Chase Zero has been progressing through a highly measured and stringent commissioning process with every element of the Hydrogen powered boat tested independently and collectively before bringing it up to foiling flight mode with the ETNZ developed autopilot in control of the ride height.
“This is just our second day on the harbour”, explained Project Manager Geoff Senior. “And if I am honest, we are always pretty conservative with our commissioning timeframes, but everything has worked amazingly off the bat, maybe one or two small gremlins to work out of the system as always, but we did not expect it to all be up and foiling as quickly as we have got it today out here.”
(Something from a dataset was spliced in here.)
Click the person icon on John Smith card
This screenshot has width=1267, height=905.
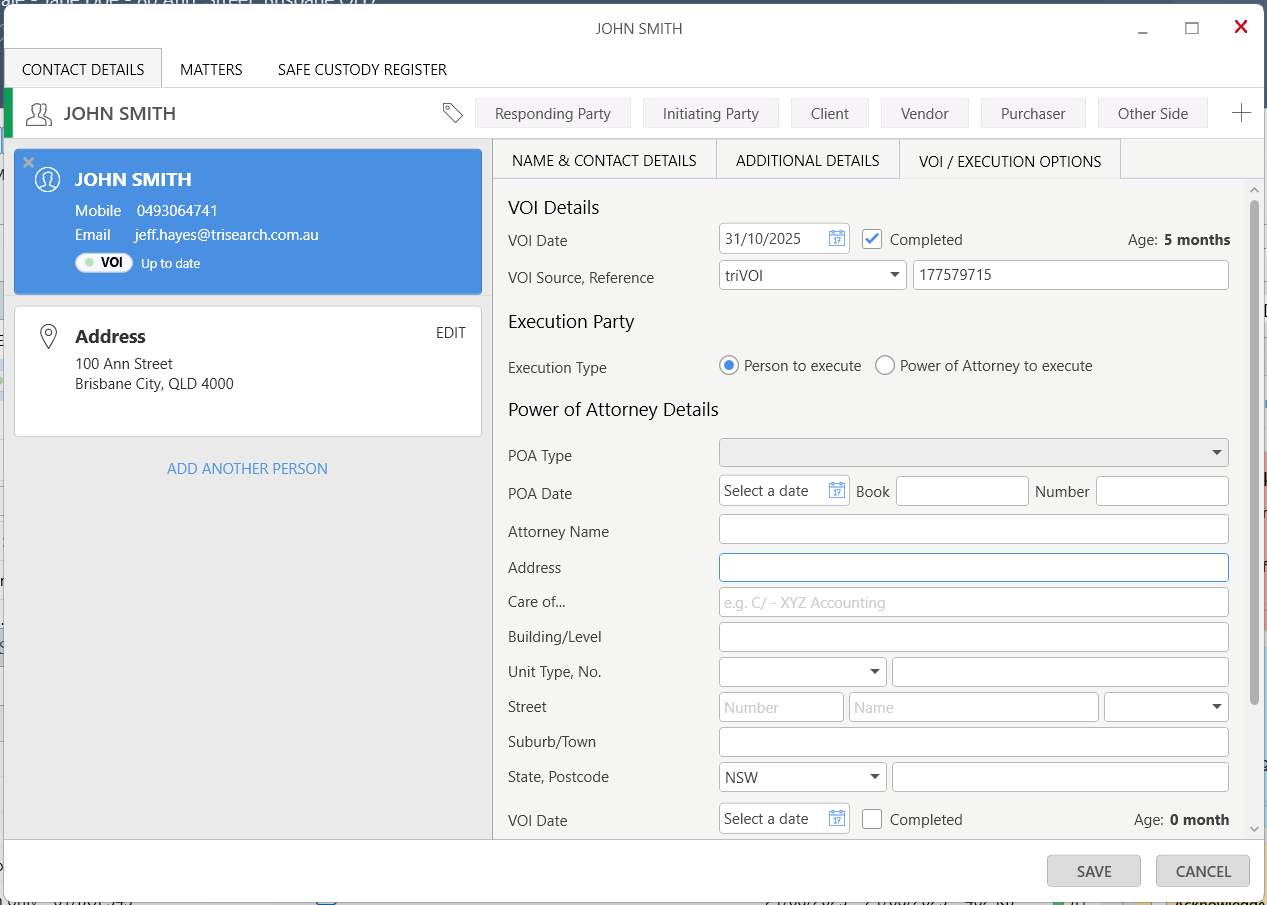click(x=47, y=180)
It is the same harbour that in late August 2012 saw Emirates Team New Zealand first introduced foiling to the world of the America’s Cup in their AC72 catamaran yacht, which changed the face of sail racing globally. And now, just under 10 years later, the team is introducing hydrogen powered foiling chase boats to the America’s Cup also. The common theme is obviously foiling.
“Travelling at 50 knots on the water requires a lot of power, and so foiling, like in sailing, was an obvious choice for us to reduce drag and therefore help to extend our range to around 180km on one fill of hydrogen which is stored on four tanks on board, two in each hull.” said Design Coordinator Dan Bernasconi.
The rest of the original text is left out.